** Recorded data follows **

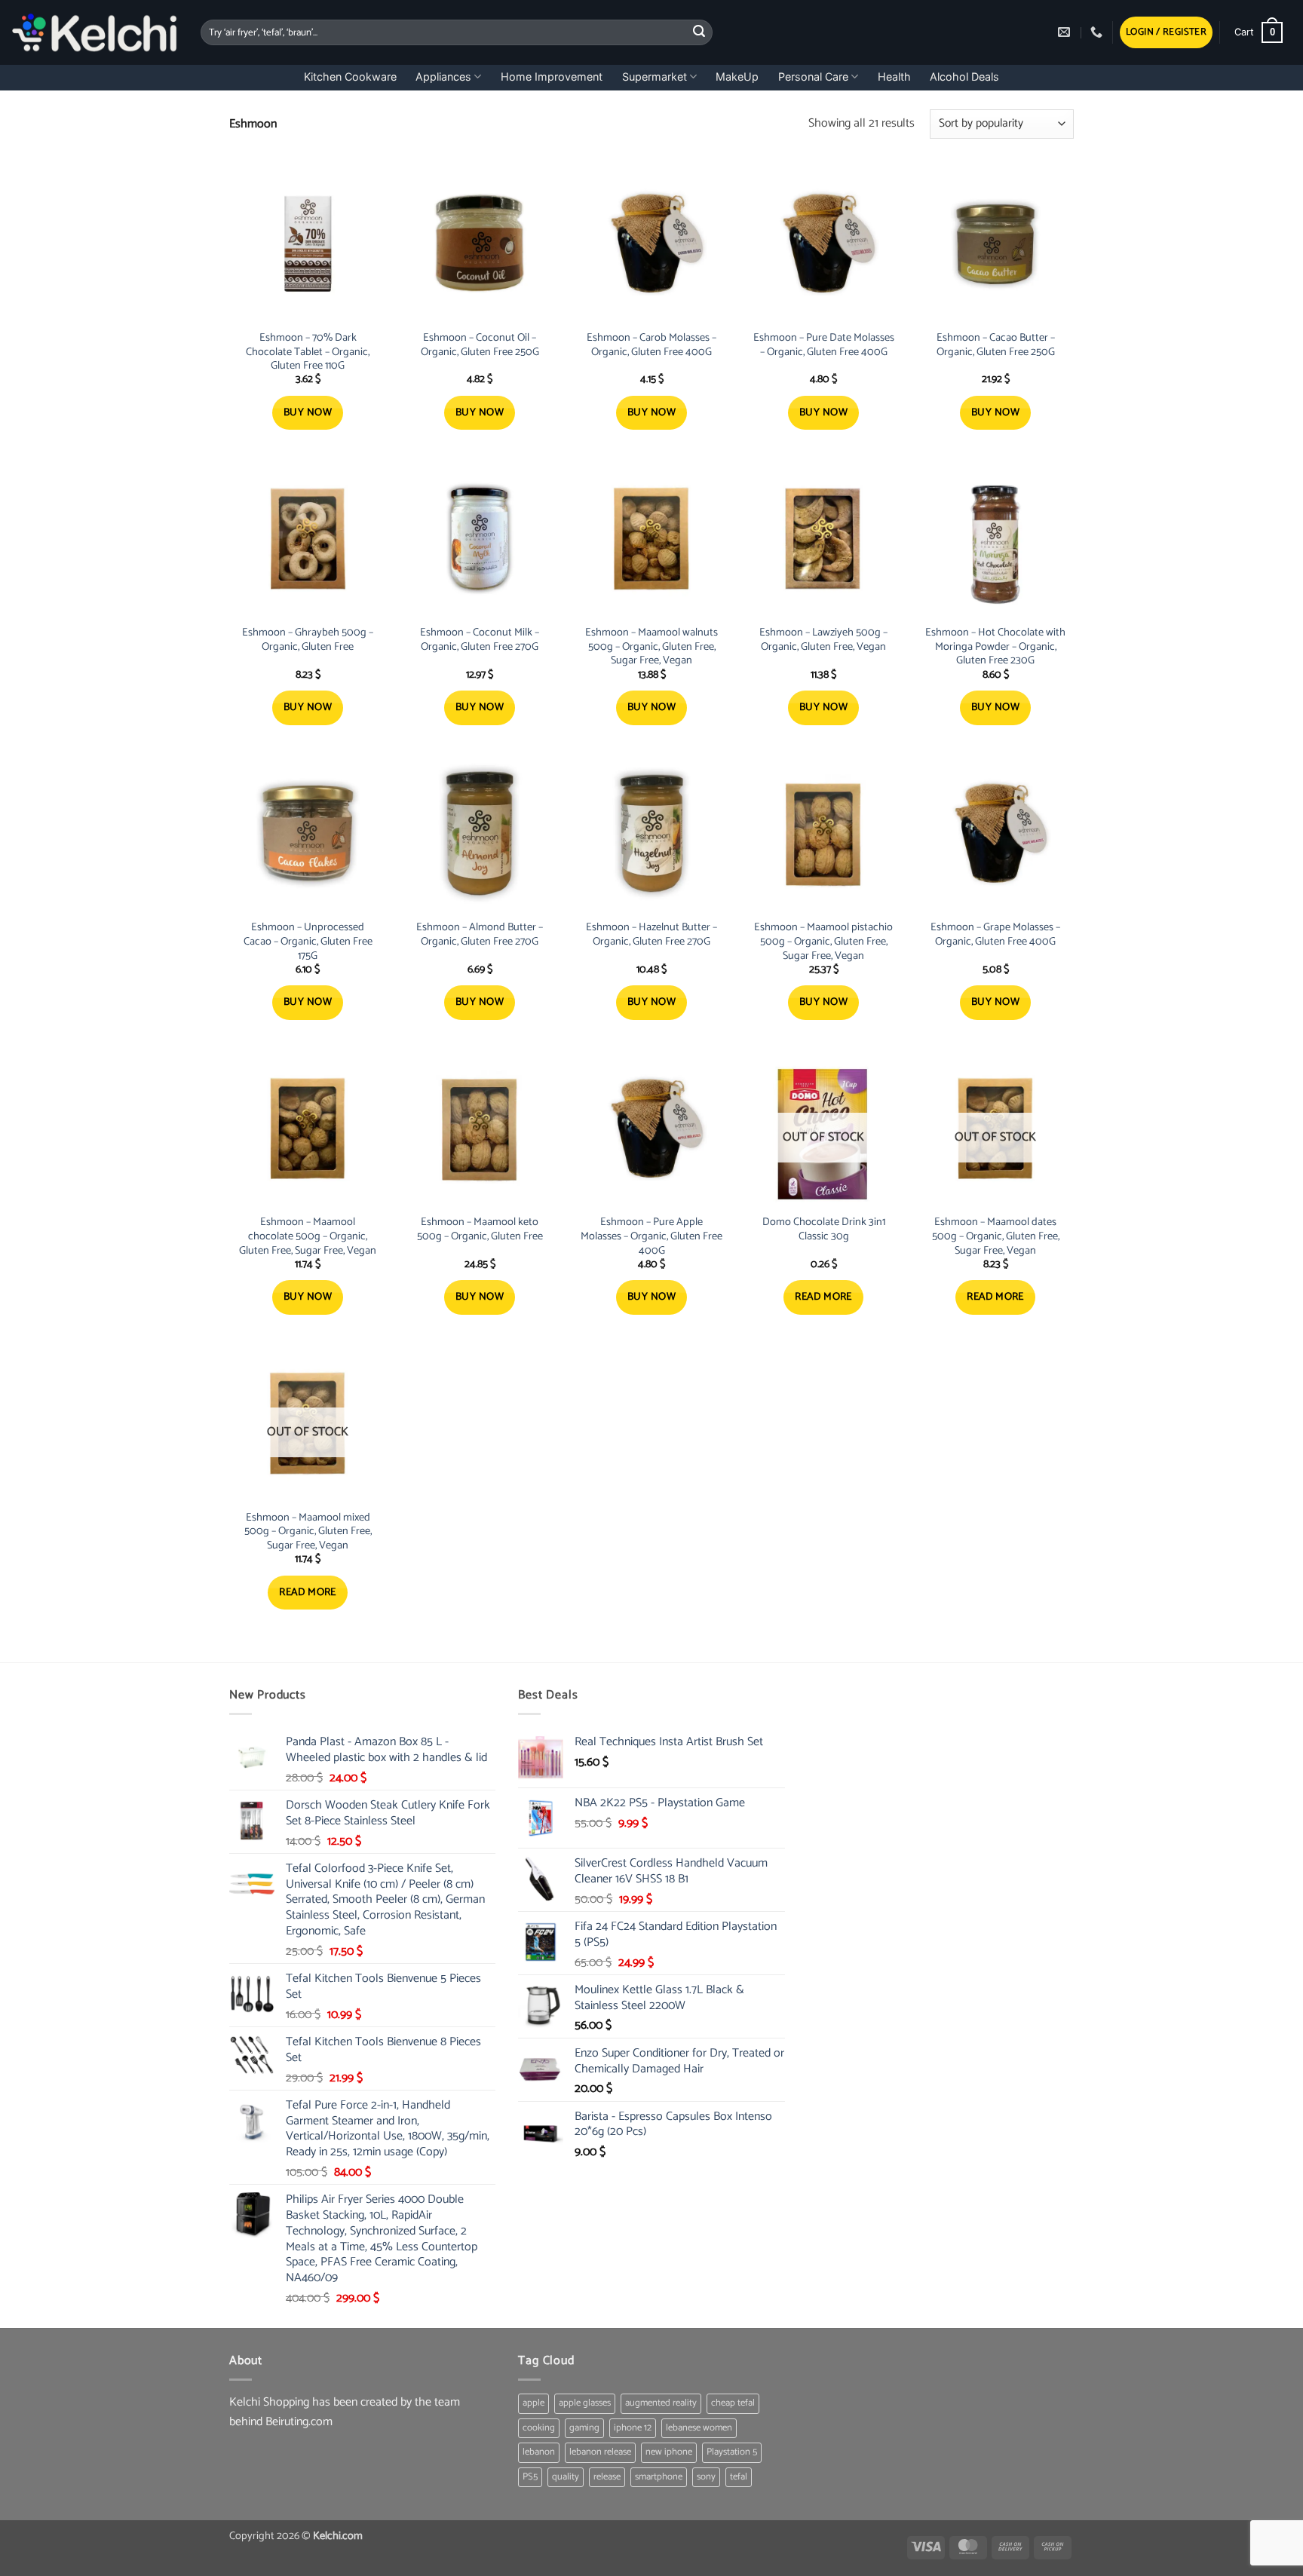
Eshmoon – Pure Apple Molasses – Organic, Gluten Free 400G (651, 1236)
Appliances (443, 76)
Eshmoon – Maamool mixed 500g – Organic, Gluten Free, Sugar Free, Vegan (308, 1532)
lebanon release (600, 2452)
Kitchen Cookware (350, 76)
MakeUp (737, 76)
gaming (584, 2428)
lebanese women (699, 2428)
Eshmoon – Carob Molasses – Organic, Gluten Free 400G (651, 345)
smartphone (658, 2477)
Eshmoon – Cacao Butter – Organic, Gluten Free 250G (996, 345)
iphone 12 (633, 2428)
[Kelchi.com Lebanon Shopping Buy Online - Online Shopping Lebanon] (94, 32)
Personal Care (813, 76)
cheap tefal (733, 2403)
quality (565, 2477)
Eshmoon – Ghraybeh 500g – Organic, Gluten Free (307, 640)
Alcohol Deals (964, 76)
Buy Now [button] (308, 412)
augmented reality (661, 2403)
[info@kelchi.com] (1066, 32)
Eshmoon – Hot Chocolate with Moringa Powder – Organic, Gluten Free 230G (995, 647)
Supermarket (654, 76)
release (607, 2477)
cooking (539, 2428)
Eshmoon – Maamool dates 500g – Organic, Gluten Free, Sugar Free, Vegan (995, 1236)
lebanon (539, 2452)
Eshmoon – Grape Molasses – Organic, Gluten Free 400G (995, 934)
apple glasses (585, 2403)
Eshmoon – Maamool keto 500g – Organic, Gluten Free (480, 1229)
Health (894, 76)
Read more (823, 1297)
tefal (738, 2477)
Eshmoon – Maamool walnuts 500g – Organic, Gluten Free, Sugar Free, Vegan (651, 647)
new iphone (668, 2452)
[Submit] (699, 32)
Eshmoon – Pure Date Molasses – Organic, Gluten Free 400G (823, 345)
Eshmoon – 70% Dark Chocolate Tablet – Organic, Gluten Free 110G (307, 352)
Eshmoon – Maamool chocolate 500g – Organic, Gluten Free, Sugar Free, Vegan (307, 1236)
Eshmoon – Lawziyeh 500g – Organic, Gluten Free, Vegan (823, 640)
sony (706, 2477)
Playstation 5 (732, 2452)
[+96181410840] (1098, 32)
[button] (1166, 33)
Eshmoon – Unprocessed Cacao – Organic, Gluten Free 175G (308, 941)
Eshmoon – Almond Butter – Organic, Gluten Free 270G (479, 934)
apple (533, 2403)
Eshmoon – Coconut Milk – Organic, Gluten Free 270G (479, 640)
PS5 (530, 2477)
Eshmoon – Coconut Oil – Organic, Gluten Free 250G (480, 345)
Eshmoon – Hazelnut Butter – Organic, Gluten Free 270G (651, 934)
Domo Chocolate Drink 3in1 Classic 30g (823, 1229)
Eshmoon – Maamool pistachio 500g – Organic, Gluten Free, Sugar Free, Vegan (823, 941)
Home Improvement (551, 76)
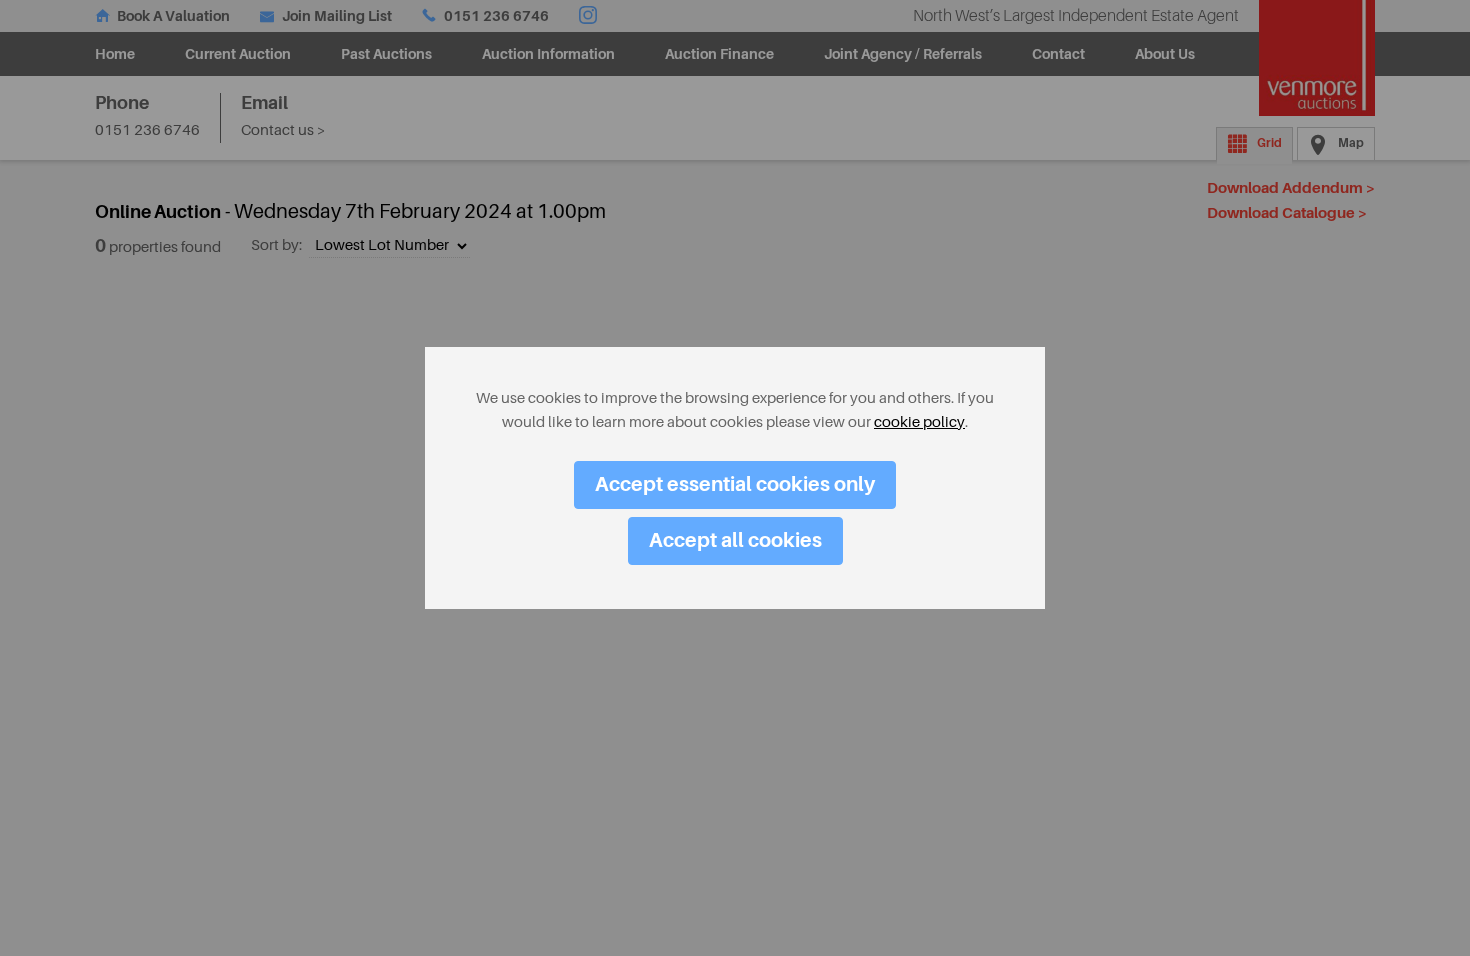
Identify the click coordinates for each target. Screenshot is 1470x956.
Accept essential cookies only (735, 484)
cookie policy (919, 422)
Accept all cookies (735, 540)
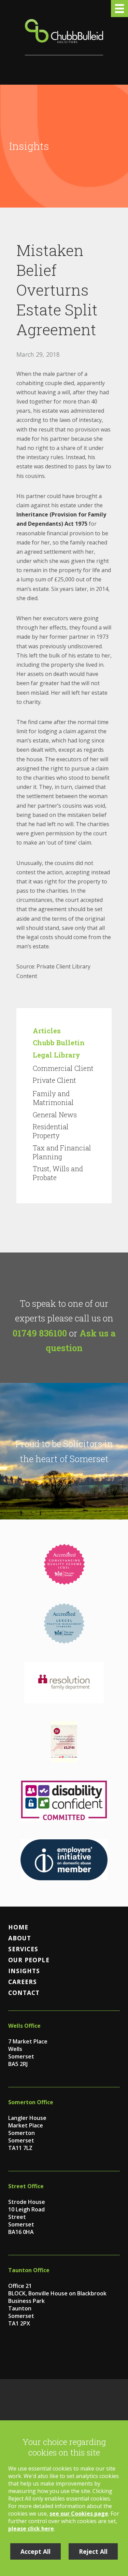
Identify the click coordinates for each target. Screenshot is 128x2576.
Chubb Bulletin (59, 1042)
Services (23, 1949)
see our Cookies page (78, 2513)
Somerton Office (30, 2102)
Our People (28, 1960)
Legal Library (56, 1054)
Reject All (93, 2551)
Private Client (54, 1080)
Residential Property (51, 1131)
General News (55, 1114)
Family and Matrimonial (53, 1098)
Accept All (35, 2551)
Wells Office (24, 2025)
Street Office (26, 2186)
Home (18, 1927)
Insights (24, 1971)
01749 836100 (40, 1333)
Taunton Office (28, 2270)
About (19, 1938)
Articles (47, 1030)
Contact (24, 1992)
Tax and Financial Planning (62, 1152)
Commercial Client (63, 1068)
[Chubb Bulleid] (64, 37)
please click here (31, 2528)
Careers (22, 1982)
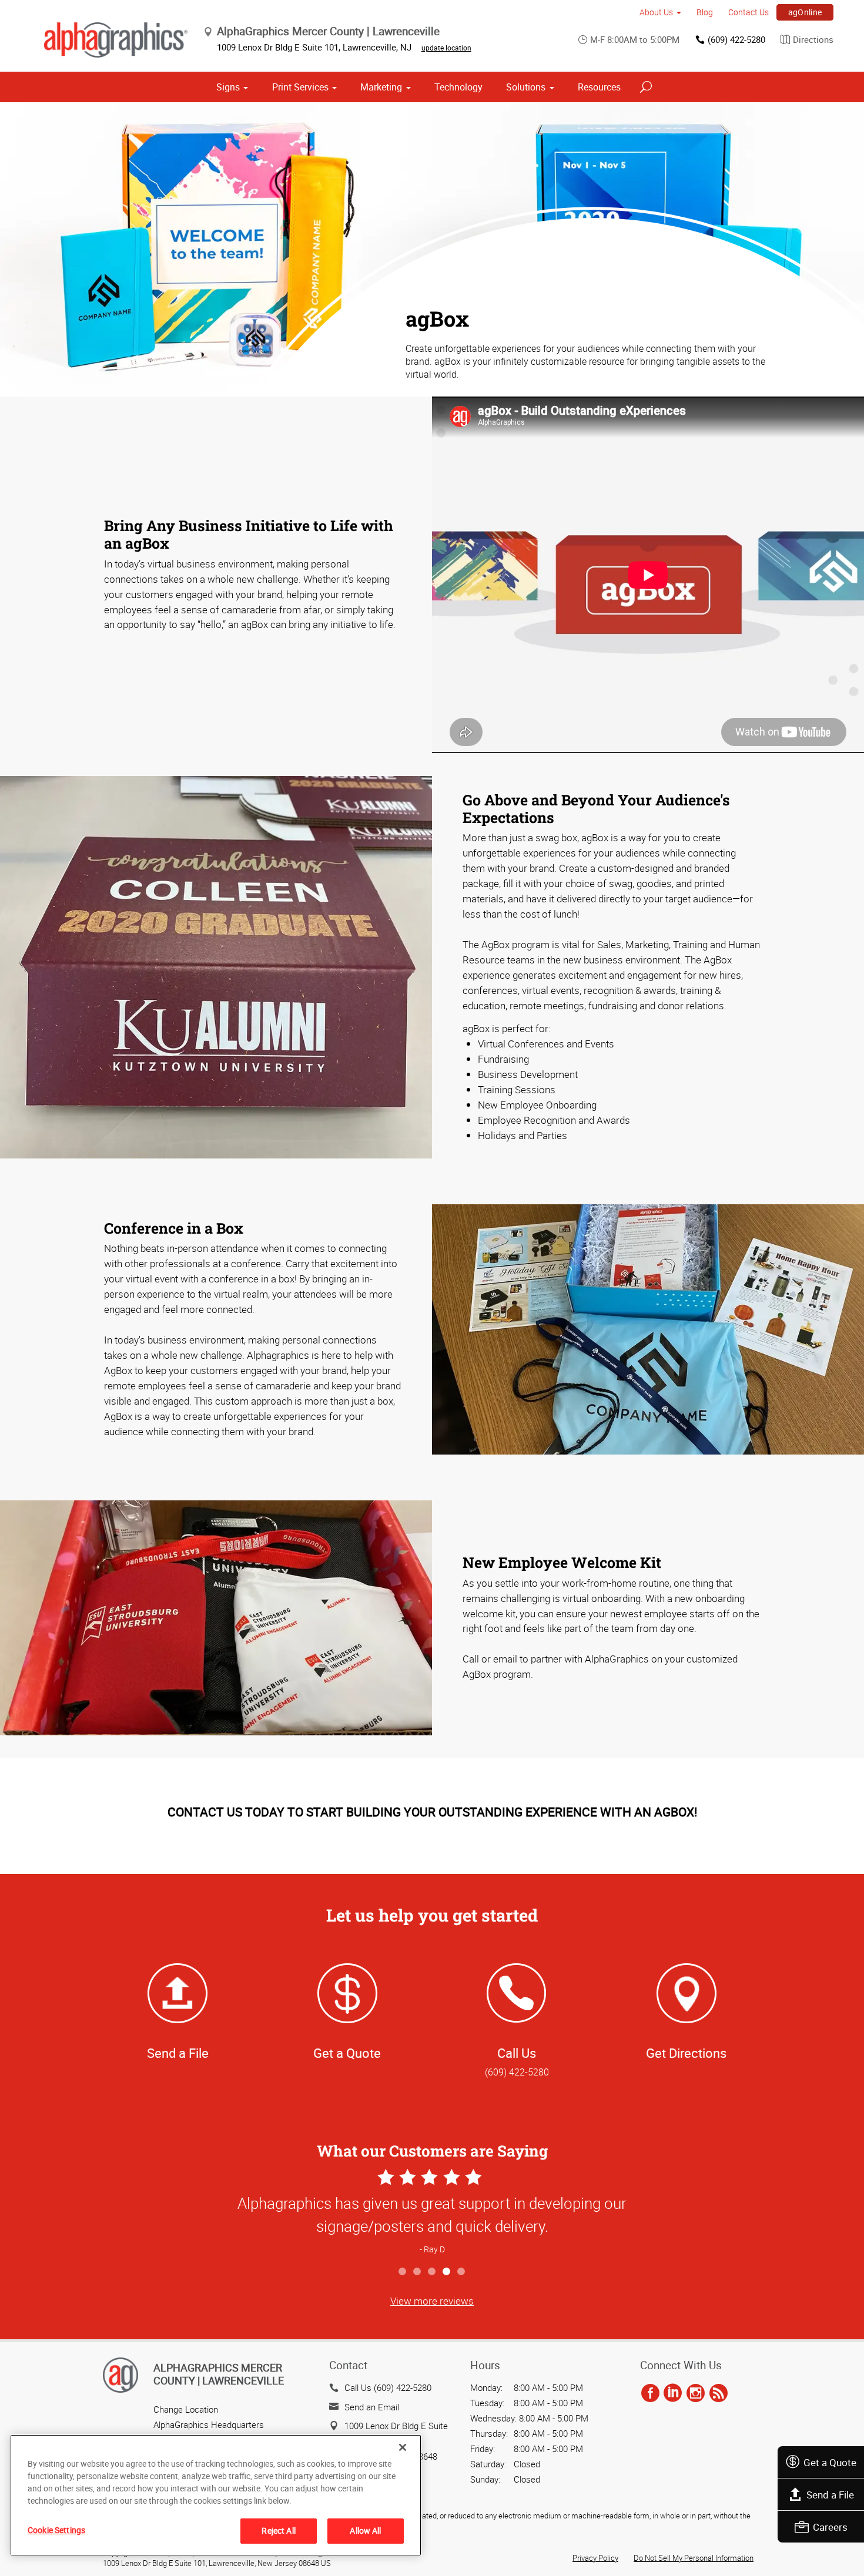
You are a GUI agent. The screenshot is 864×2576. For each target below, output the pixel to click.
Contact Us (748, 12)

** End of Recorded data **

What do the lines above say from the one containing "Our People (28, 1960)" down to the one containing "Commercial Client (63, 1068)"? Return them exactly, both end lines included, and only them.

Our People (28, 1960)
Legal Library (56, 1054)
Reject All (93, 2551)
Private Client (54, 1080)
Residential Property (51, 1131)
General News (55, 1114)
Family and Matrimonial (53, 1098)
Accept All (35, 2551)
Wells Office (24, 2025)
Street Office (26, 2186)
Home (18, 1927)
Insights (24, 1971)
01749 836100 (40, 1333)
Taunton Office (28, 2270)
About (19, 1938)
Articles (47, 1030)
Contact (24, 1992)
Tax and Financial Planning (62, 1152)
Commercial Client (63, 1068)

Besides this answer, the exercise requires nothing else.